── Data for processing ──
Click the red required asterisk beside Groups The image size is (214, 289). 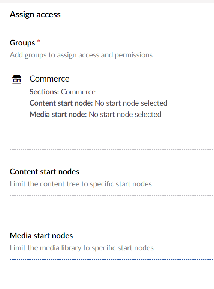click(39, 41)
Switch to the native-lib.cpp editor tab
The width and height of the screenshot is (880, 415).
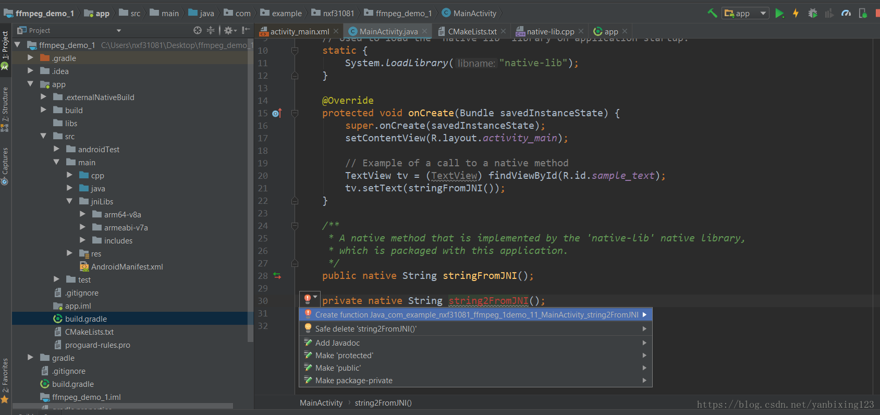(x=550, y=32)
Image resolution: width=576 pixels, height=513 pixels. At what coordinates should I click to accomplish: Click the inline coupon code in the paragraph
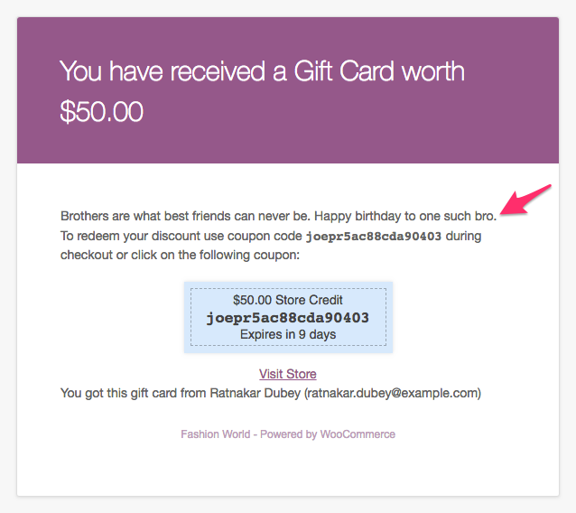click(x=374, y=236)
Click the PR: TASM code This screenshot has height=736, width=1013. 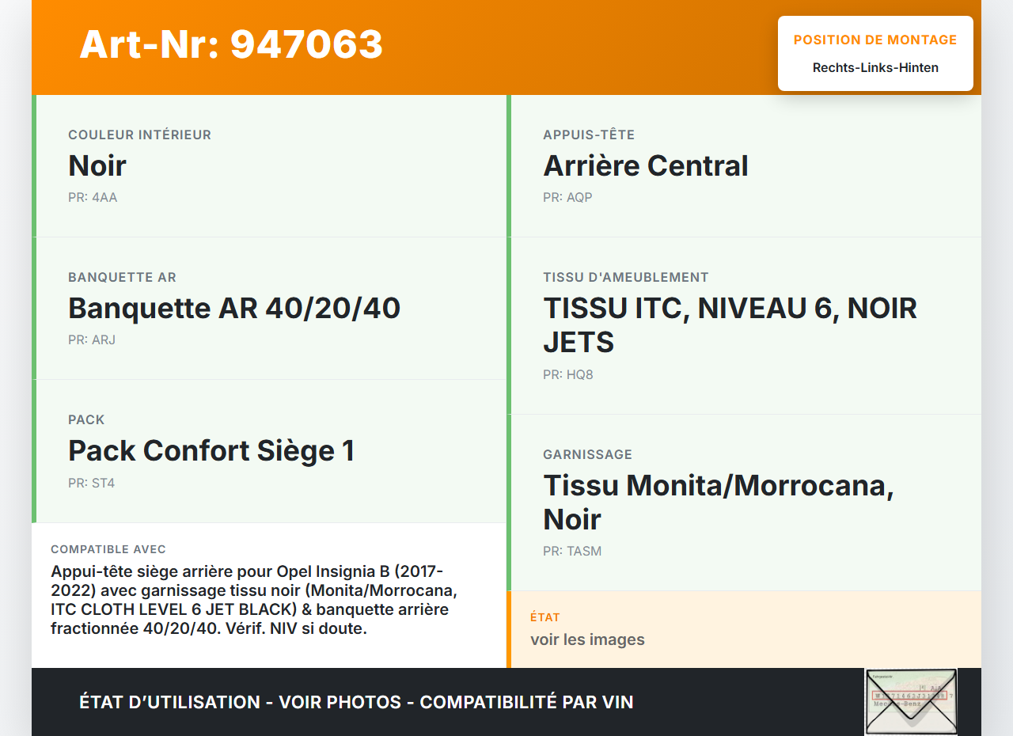[x=572, y=552]
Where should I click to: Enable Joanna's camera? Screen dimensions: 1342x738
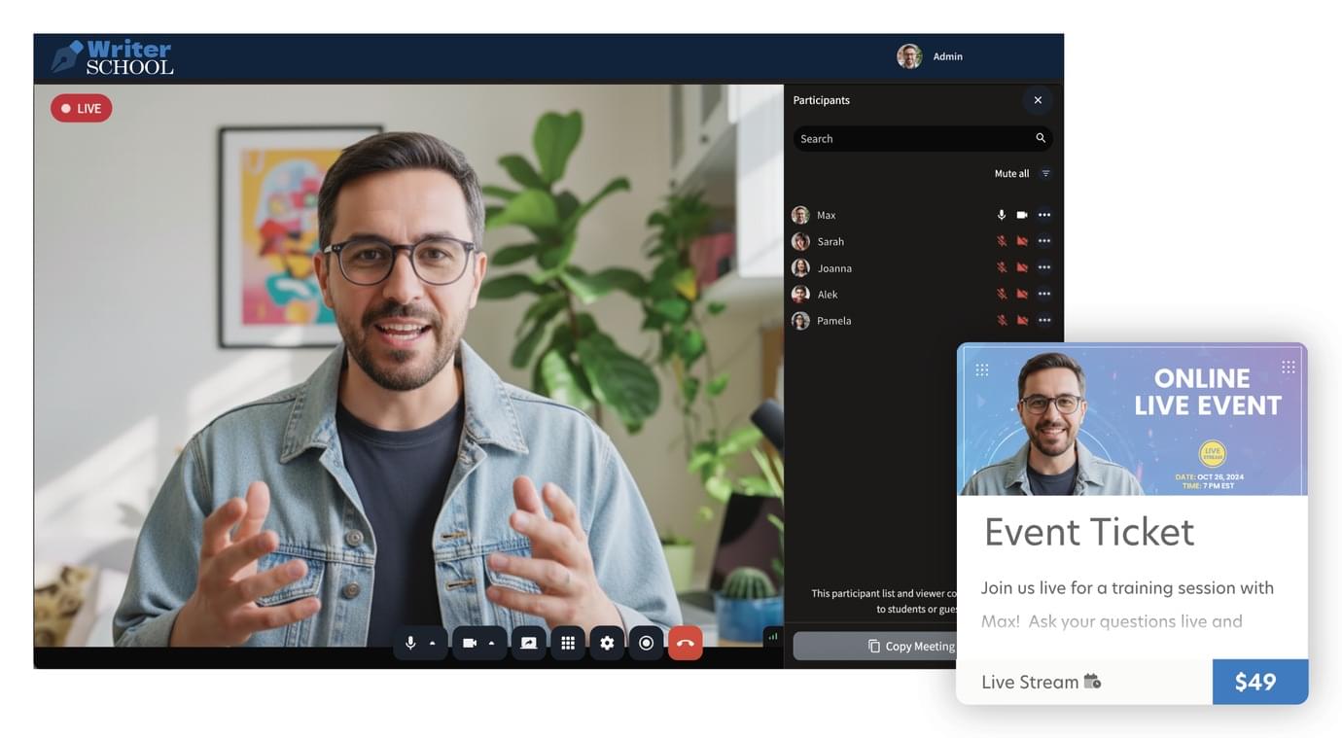point(1019,265)
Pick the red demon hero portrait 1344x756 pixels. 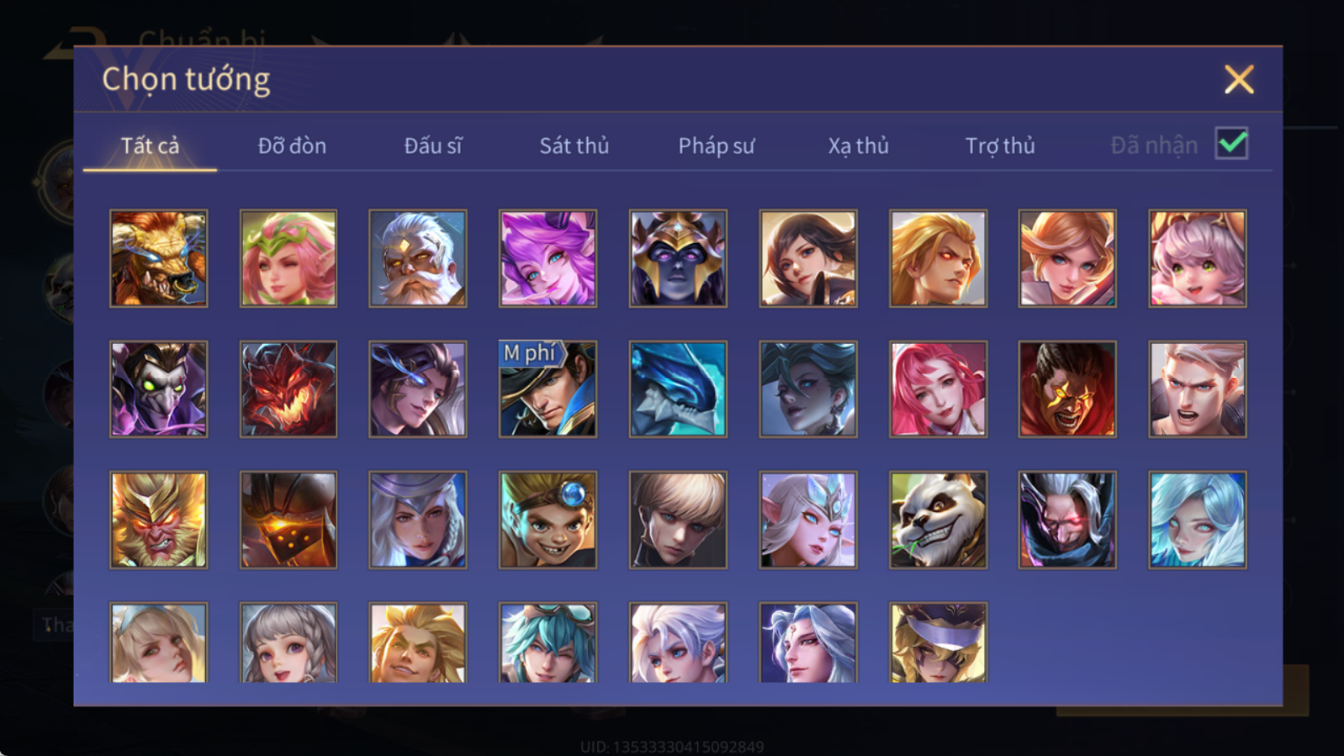289,389
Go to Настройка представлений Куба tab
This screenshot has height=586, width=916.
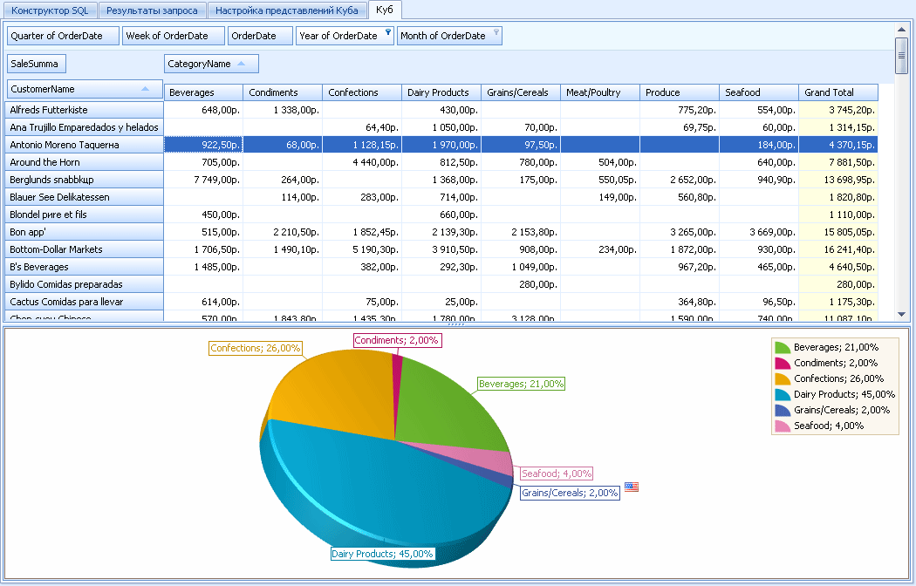coord(286,10)
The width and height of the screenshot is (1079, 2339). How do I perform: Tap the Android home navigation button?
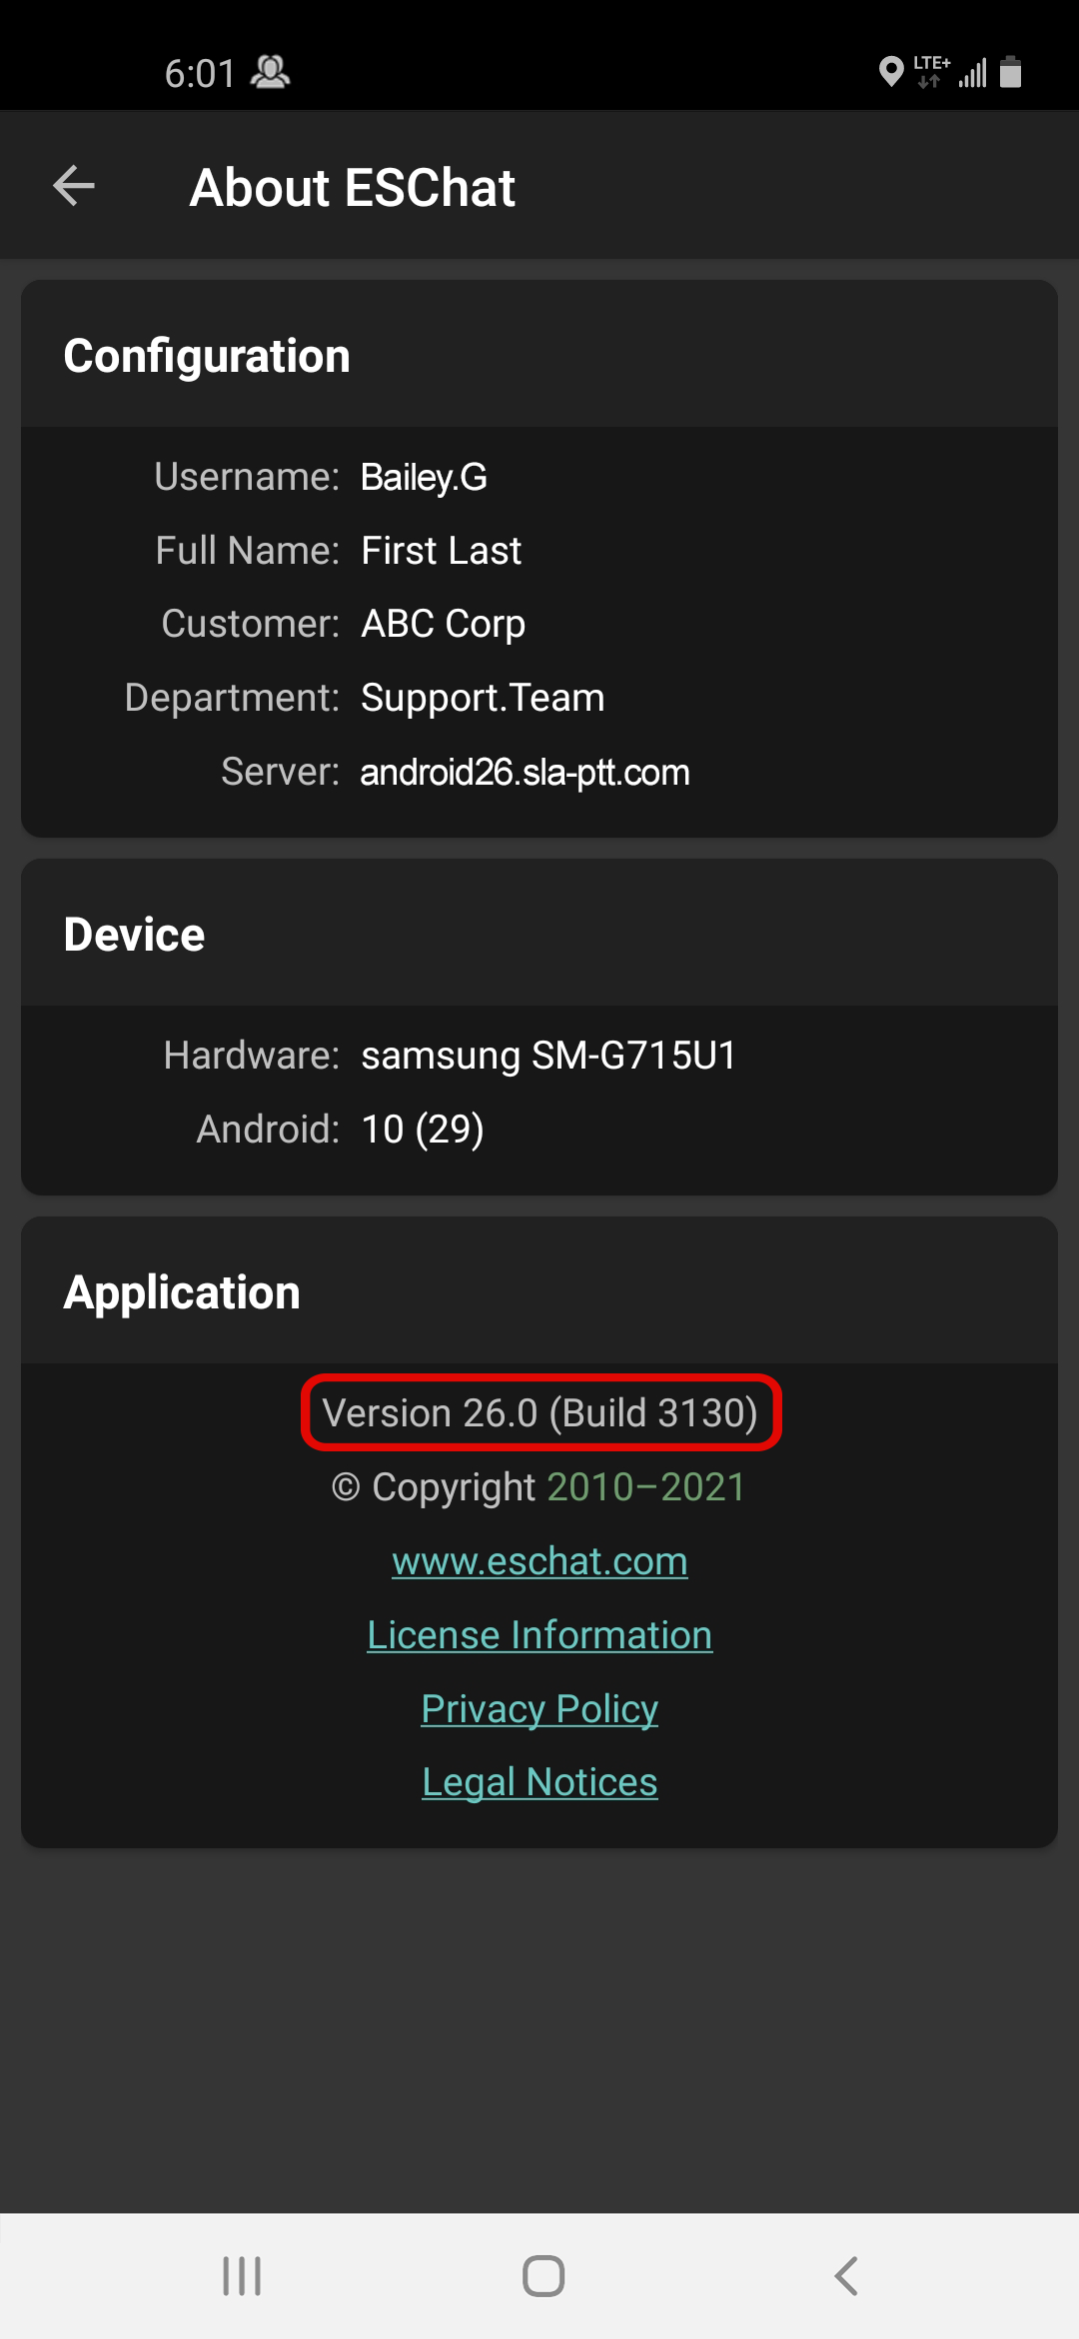(x=543, y=2276)
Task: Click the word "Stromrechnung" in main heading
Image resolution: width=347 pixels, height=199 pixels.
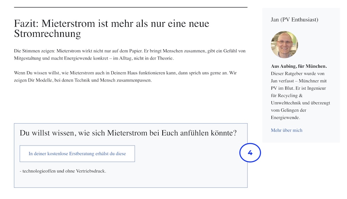Action: point(47,34)
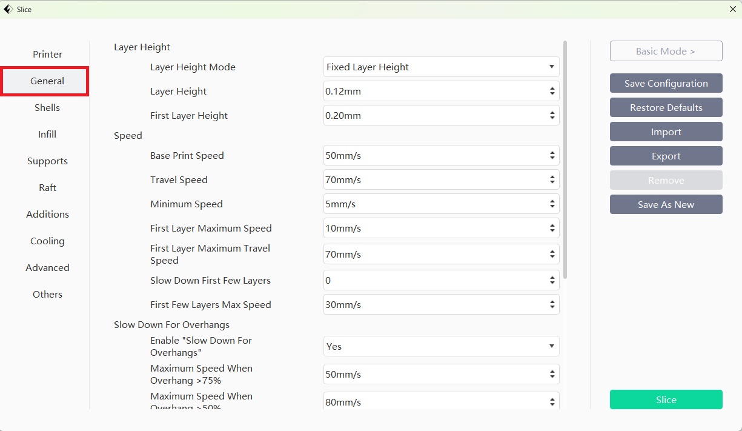Switch to the Printer tab
742x431 pixels.
pyautogui.click(x=47, y=55)
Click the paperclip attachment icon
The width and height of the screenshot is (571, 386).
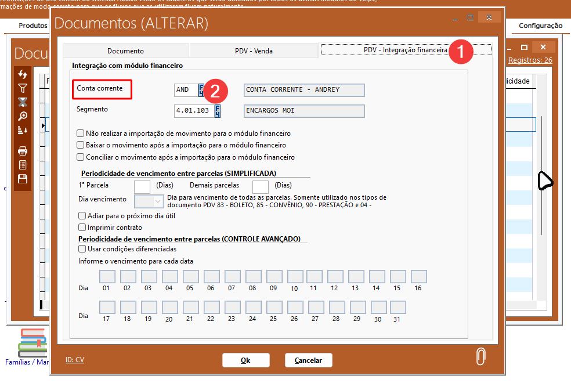[x=479, y=356]
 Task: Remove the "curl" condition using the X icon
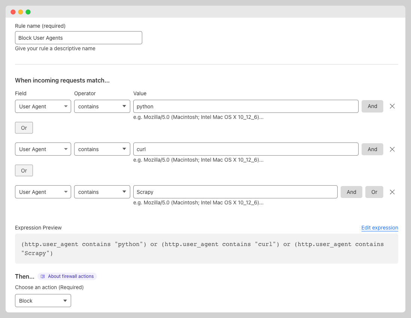[x=392, y=149]
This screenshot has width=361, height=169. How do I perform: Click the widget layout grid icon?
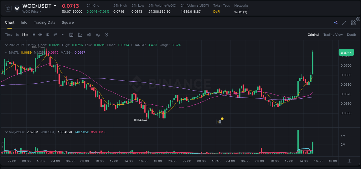(x=353, y=22)

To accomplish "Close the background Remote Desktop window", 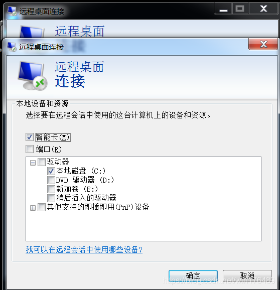I will 263,9.
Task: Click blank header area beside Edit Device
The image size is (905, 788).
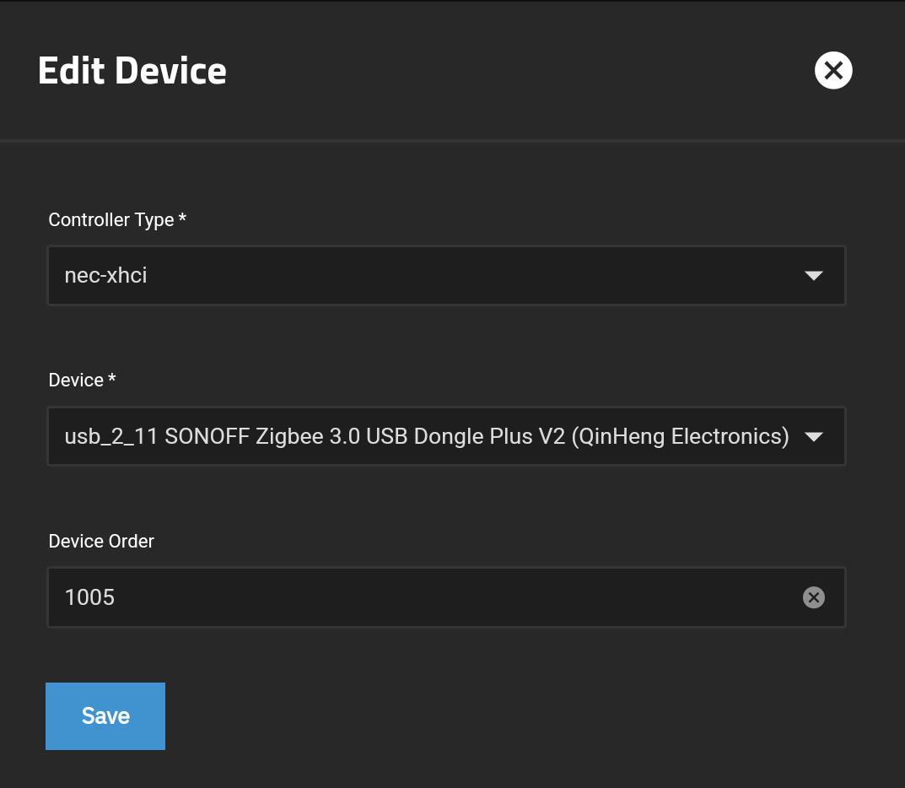Action: point(506,71)

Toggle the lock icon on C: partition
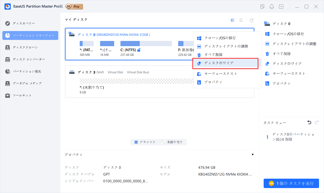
───
Assignment
In the records above, find the line containing "Task: Click blank". Reproduce it and every line after it through the last line, omitting pictures.

Output for this task
Task: Click blank header area beside Edit Device
The image size is (905, 788).
Action: point(506,71)

Toggle the lock icon on C: partition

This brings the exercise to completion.